Pada bulan ramadhan seperti ini mengingatkan suasana pedesaan pada akhir tahun 50 an; saat itu negeri ini kondisinya masih sangat memprihatinkan. Pemberontakan ada di mana-mana, rakyat mengalami kekurangan sandang dan pangan, ekonomi begitu sulit; bahkan untuk makanpun rasanya sulit menemukan makanan yang layak. Apalagi jika ukuraan saat ini dipakai, maka bagai bumi dengan langit. Namun kondisi itu tidak membuat menyerah jika harus melakukan ibadah puasa, karena memang puasa itu disamping perintah agama; ternyata juga pada saat itu sudah dilakukan hampir setiap hari karena ketiadaan.
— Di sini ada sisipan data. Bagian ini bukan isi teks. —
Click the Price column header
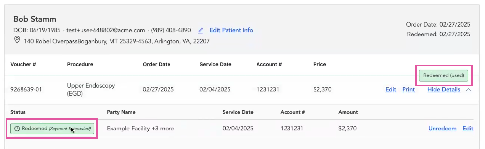485x149 pixels. click(x=319, y=64)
Namun ditengah kesulitan itu ada makanan khas pedesaan bernama “Tempe Gembus”, yaitu tempe yang terbuat dari ampas tahu, dalam bahasa Jawa disebut Gembus, yang difermentasi dengan ragi tempe. Biasanya dijadikan lauk atau camilan goreng di berbagai daerah masyarakat Jawa. Makanan ini menjadi sangat favorit karena disamping murah meriah juga mudah. Walaupun pada waktu itu ada juga masyarakat yang bereksperimen dengan menggantikan kacang kedelai dengan biji karet. Tentu proses pengolahannya sulit, rumit dan bertele-tele. Mengapa kacang kedelai tidak jadi pilihan, karena jika memiliki kacang kedelai lebih baik dijual dengan harga yang cukup lumayan saat itu, dan uangnya dibelikan beras, dan keperluan lain.
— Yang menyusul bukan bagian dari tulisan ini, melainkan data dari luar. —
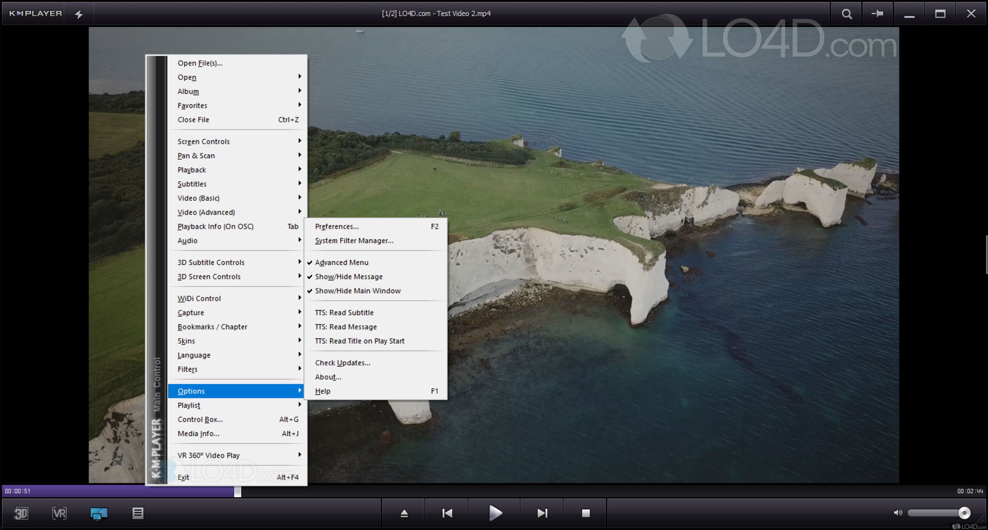Screen dimensions: 988x530
Task: Stop video playback
Action: 585,513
Kita tinggalkan soal makan lezat bernama gembus itu, karena kata “gembus” pada sebagaian masyarakat Jawa juga digunakan untuk sebagai kata kiasan. Makna gembus kadang digunakan dalam bahasa sehari-hari untuk menyebut seseorang yang banyak omong tapi kurang substansi, seperti dalam ungkapan “mulutnya kayak tempe gembus” (omong besar tapi kosong). Kalau menggunakan dialek ngapak biasanya akan dikatakan “omongane kaya gembus” terjemahan bebasnya omongannya seperti gembus, maksudnya besar omong.
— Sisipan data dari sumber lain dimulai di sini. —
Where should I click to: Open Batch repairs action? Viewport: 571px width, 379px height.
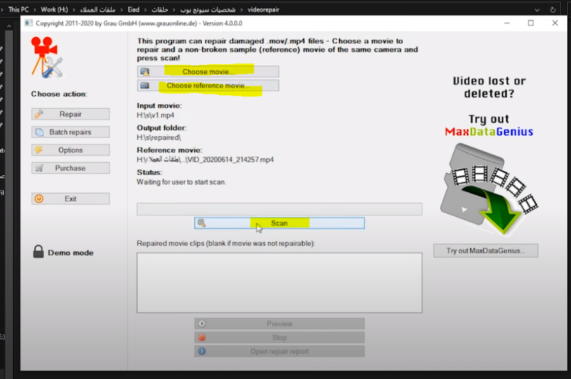(70, 132)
Ternyata kalau dahulu gembus itu adalah makanan, sekarang berubah bukan hanya makanan tetapi juga pembicaraan, dan pembicaraan yang kosong seperti halnya gembus seperti dialek ngapak, itu sudah merajalela disegala sendi kehidupan. Bisa dibayangkan pembuka mega korupsi ternyata juga punya borok tukang korupsi; sehingga saat mau bicara tentang korupsi yang ditangkap langsung bilang “apa mau saya buka juga korupsimu”. Akhirnya yang keluar pembicaraannya seperti gembus.

Sebelum maju menjadi pemimpin diminta melakukan kampanye, dan semua kita terperangah bahkan ada yang sangat berharap yang bersangkutan langsung saja menjadi pemimpin karena akan membuka ribuan lowongan kerja bagi semua. Namun baru beberapa bulan menjabat ternyata sudah ratusan pabrik tutup dengan ribuan karyawan menjadi pengangguran, akibat dari kebijakkan orang pilihannnya yang tidak mampu. Dan, sekali lagi kata gembus paling cocok untuk kondisi ini.

Belum bekerja sudah mengatur siasat agar bagaimana tetap menjadi pemimpin untuk limatahun kedepan, karena merasakan empuknya singgasana. Akhirnya dibuat kesepakatan mengikat kepada pendukungnya agar tidak lari. Sementara pekerjaan yang seharusnya dikerjakan belum juga dikerjakan; begitu mendengar gerakan anak muda untuk mencari pekerjaan di luar, semua kebakaran jenggot akkhirnya komentar “gembus” yang keluar dari pembelanya.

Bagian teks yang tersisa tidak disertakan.